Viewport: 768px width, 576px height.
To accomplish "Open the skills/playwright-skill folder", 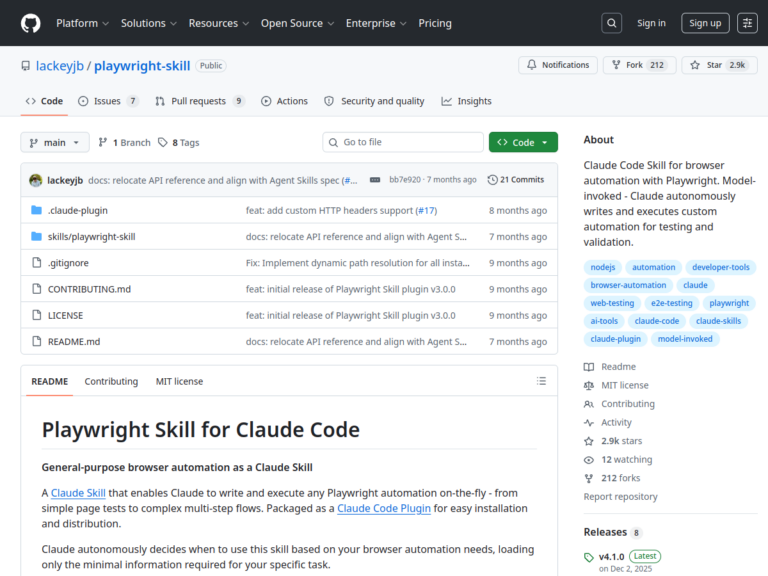I will [x=92, y=237].
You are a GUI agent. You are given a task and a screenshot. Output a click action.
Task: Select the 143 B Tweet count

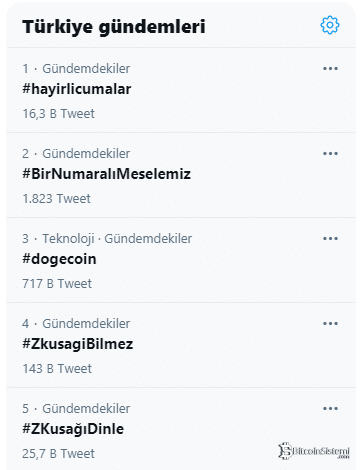[57, 369]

+===+

-- WORK TASK --
Beginning with the line that contains "You are a GUI", output every line down to the last line of the entries above exactly as written, apart from the pictures.

-- RESULT OF THIS EXERCISE --
You are a GUI agent. You are given a task and a screenshot. Output a click action.
Task: Select the 143 B Tweet count

[57, 369]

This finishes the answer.